Жаль только, что молодость слишком уж быстротечна. Несправедливо! Почему нельзя быть молодым тысячу лет? Может, Господь Бог боится, что человек станет могущественнее его? И потому исподволь вероломно подтачивает человеческие силы? Сперва выпадают зубы, потом появляется дрожь в коленях, мутнеют глаза, подводят почки и желудок, и, наконец, взрослый человек начинает пускать слюни, как младенец. Нет, не смерть страшна – скажем, от пули, – а медленное умирание, когда год за годом превращаешься в развалину.

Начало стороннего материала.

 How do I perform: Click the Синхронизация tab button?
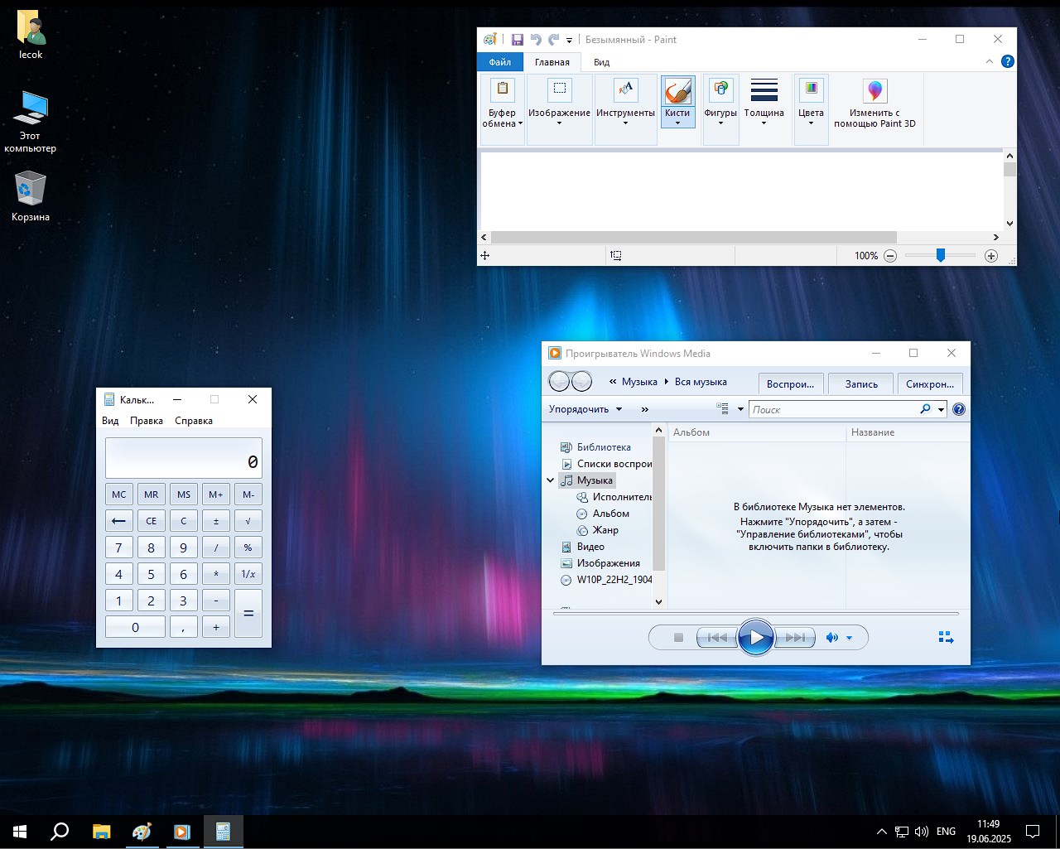tap(929, 384)
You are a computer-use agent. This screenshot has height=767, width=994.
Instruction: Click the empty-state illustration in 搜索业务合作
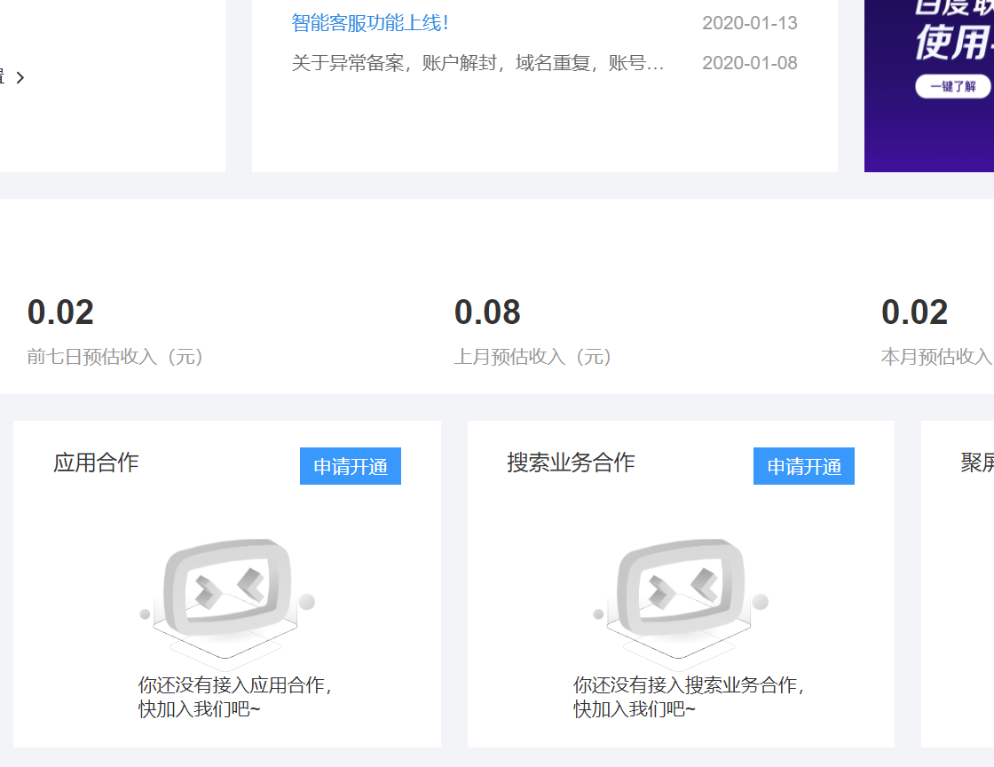pyautogui.click(x=681, y=597)
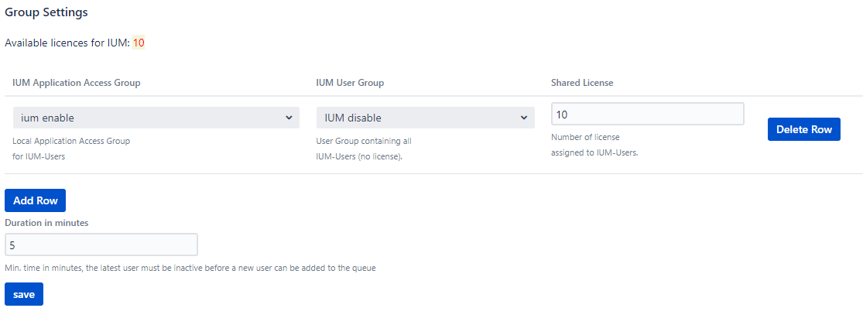The image size is (863, 332).
Task: Click the "Duration in minutes" label
Action: (46, 223)
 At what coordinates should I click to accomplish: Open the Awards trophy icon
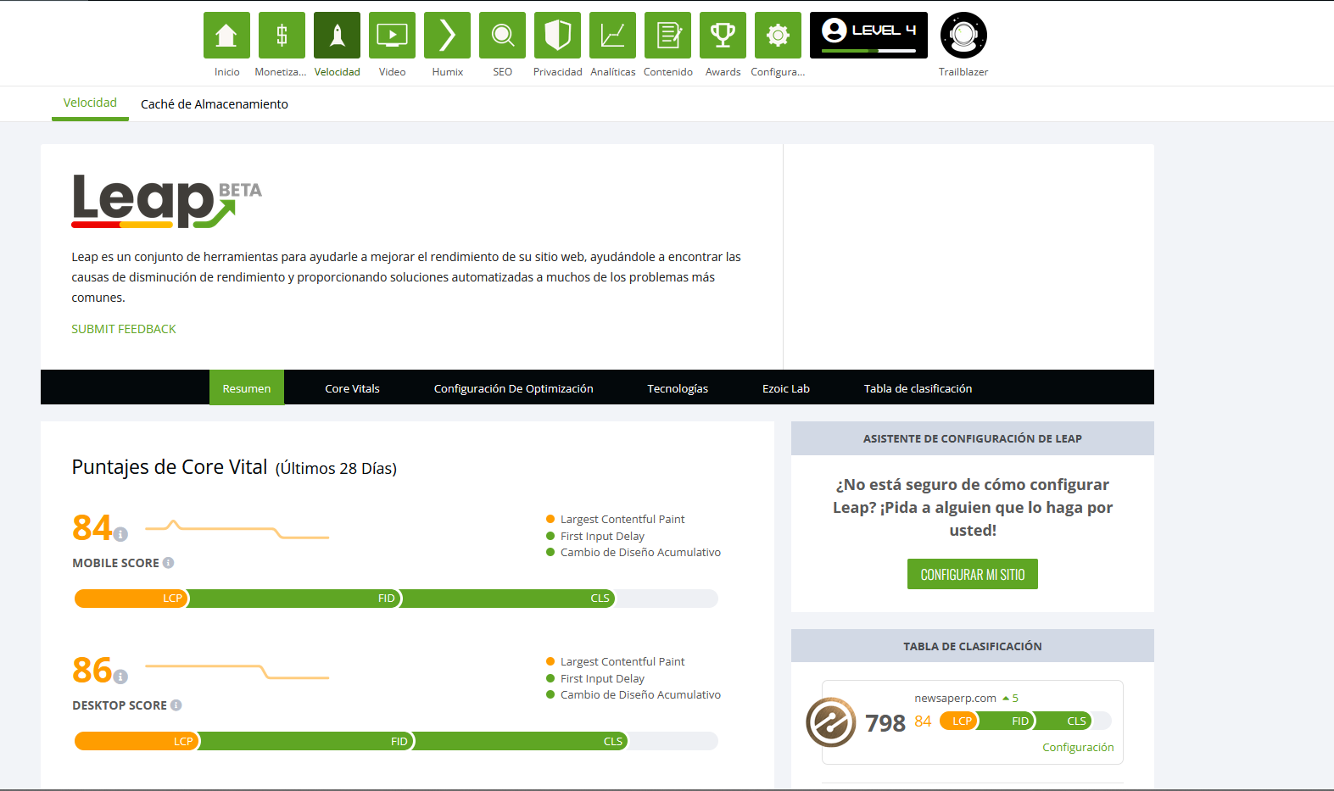723,36
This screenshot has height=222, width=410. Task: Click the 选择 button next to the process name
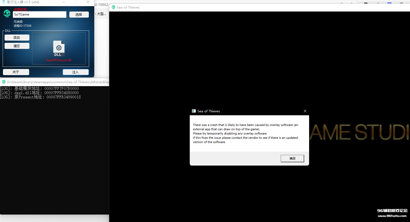tap(79, 14)
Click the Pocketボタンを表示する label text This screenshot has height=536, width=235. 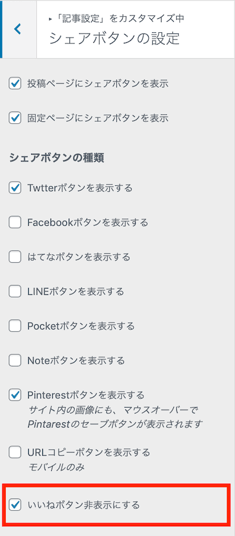[81, 326]
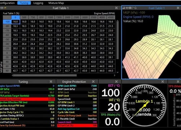181x130 pixels.
Task: Select the red % Fuel Cut row
Action: coord(77,125)
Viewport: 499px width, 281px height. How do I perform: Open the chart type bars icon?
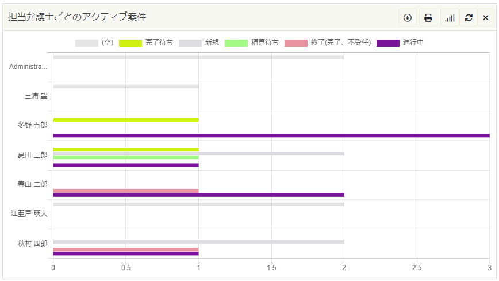pos(450,18)
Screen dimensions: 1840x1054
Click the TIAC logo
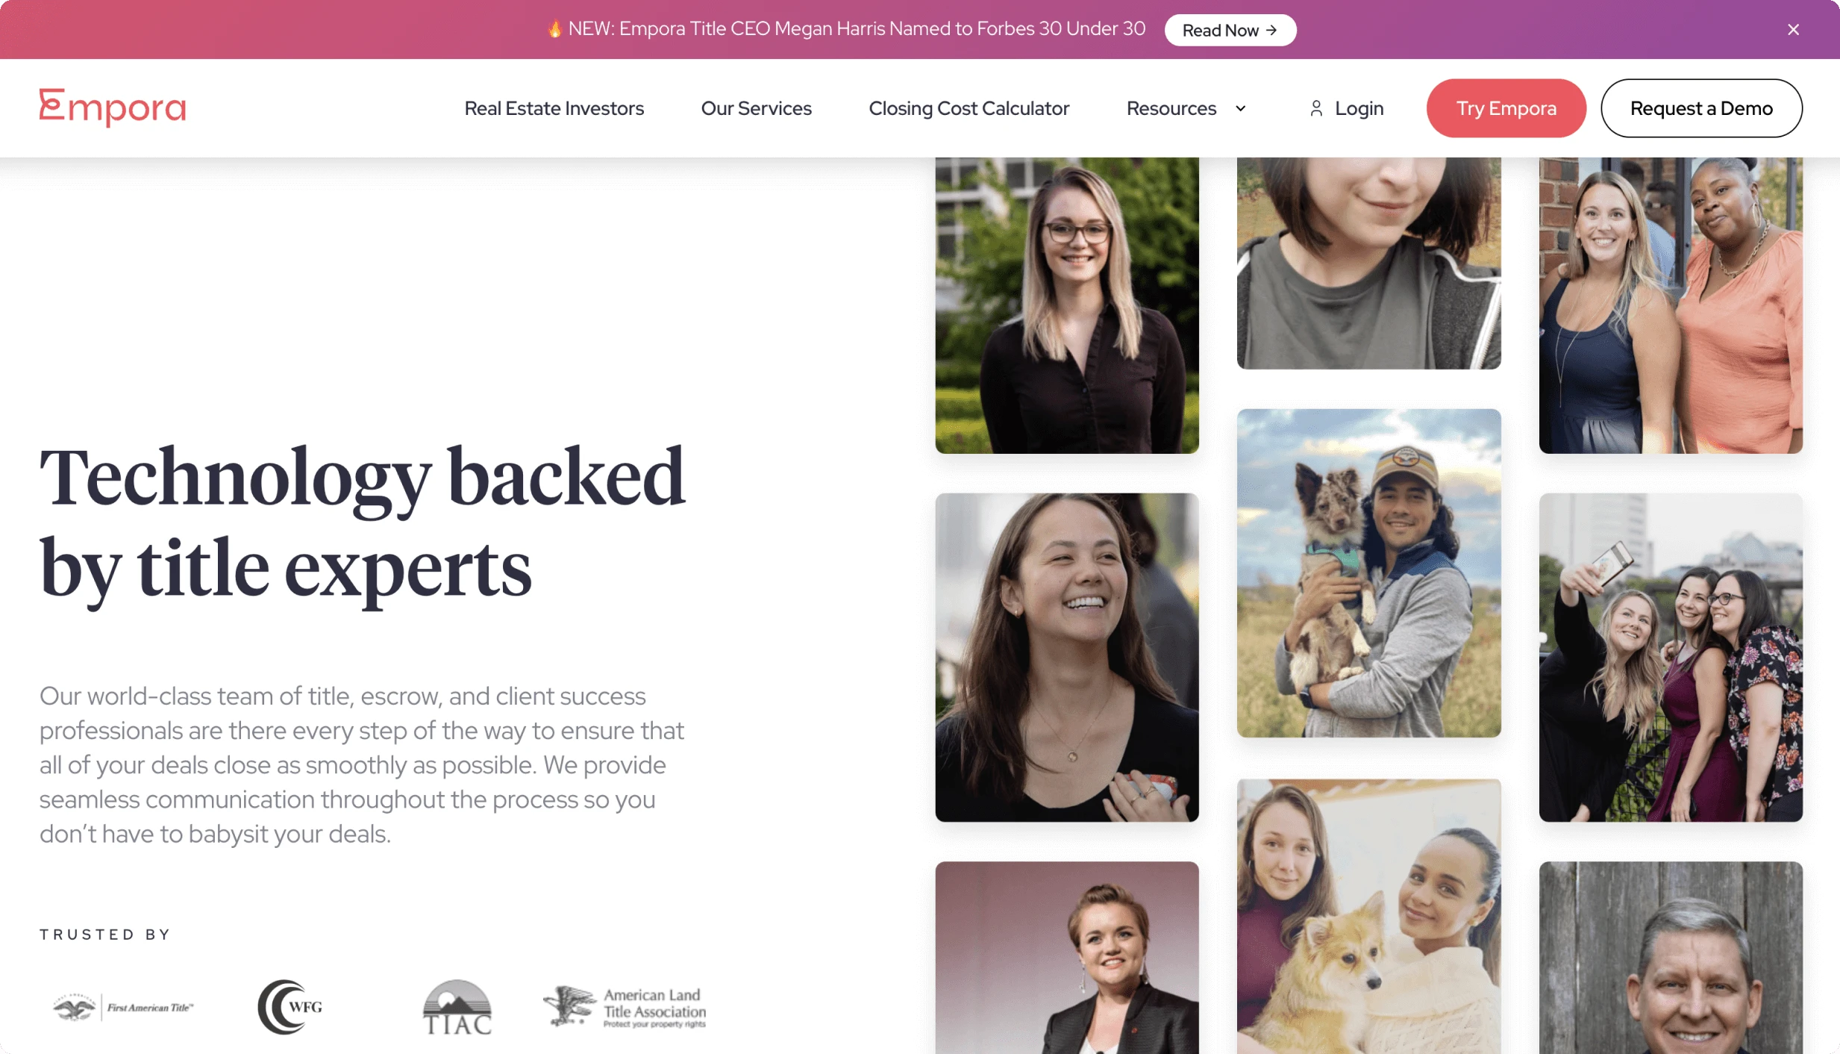[x=457, y=1008]
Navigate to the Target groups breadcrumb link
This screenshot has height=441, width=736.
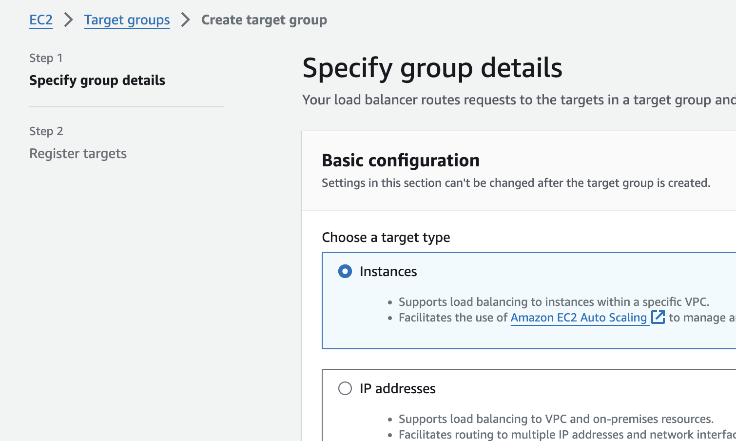click(x=127, y=20)
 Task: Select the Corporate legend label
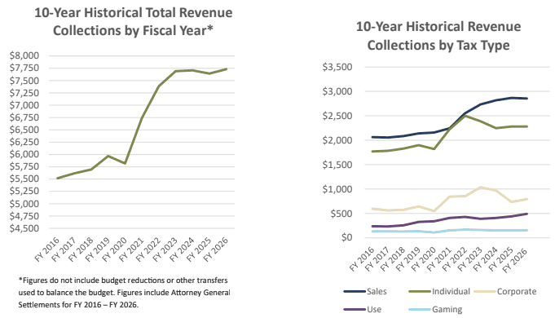pyautogui.click(x=517, y=291)
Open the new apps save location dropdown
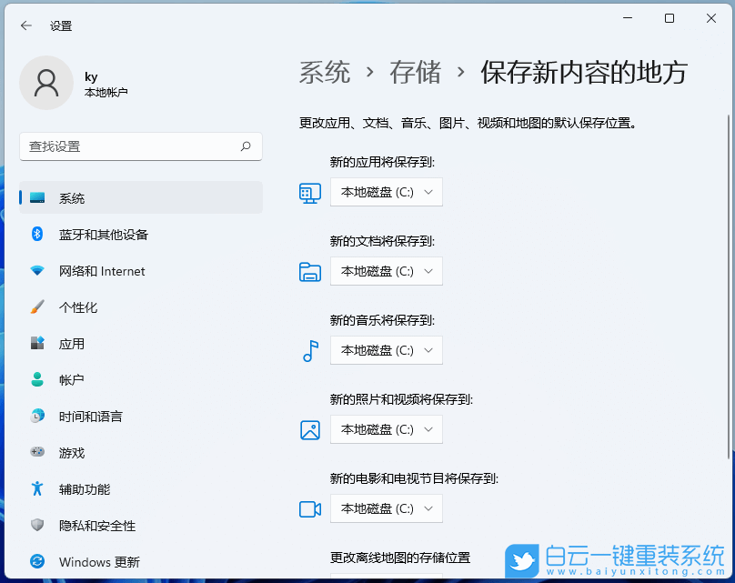Viewport: 735px width, 583px height. (x=386, y=192)
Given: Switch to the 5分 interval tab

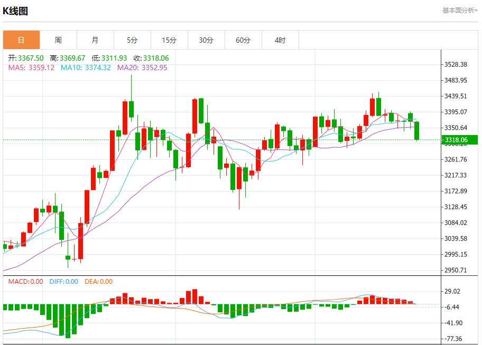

Поток его мыслей был прерван адским шумом: стали трястись двери, срываться с петель, во дворах слышались испуганные вопли и топот ног. Из-за какого-то угла выскочила толстая арапка Рухени с подносом, с которого в пыль и конский навоз сыпались кунжутные лепешки.
Капитан Поликсингис, с трудом сохраняя равновесие, оперся рукой о зеленые ворота Нури-бея. На лбу у него выступили капельки пота. Войны, старость, женское коварство – со всем этим еще можно как-то бороться… Но стихия неподвластна человеку: вот землетрясение – кто знает, под кем из людей внезапно разверзнется земля и поглотит его? Кого только встряхнет немного, и он двинется дальше, как ни в чем не бывало… Капитан Поликсингис замер в ожидании, прислушиваясь к вою обезумевших собак. Дневной свет помутился, из-под земли доносилось странное клокотание. Вокруг с треском гнулись кипарисы, рушились дома, минареты. В доме Нури-бея со звоном лопались стекла, гремела посуда.
Ворота вдруг распахнулись, и на улицу без паранджи выбежала простоволосая босая турчанка. Отчаянно вскрикнув, она упала без чувств посреди улицы. Над ней с причитаниями склонилась, подлетев и держа в руке красные сандалии, чернокожая служанка. Она дула на нее, обмахивала сандалиями, но госпожа лежала без движения, и лицо у нее сделалось восковым.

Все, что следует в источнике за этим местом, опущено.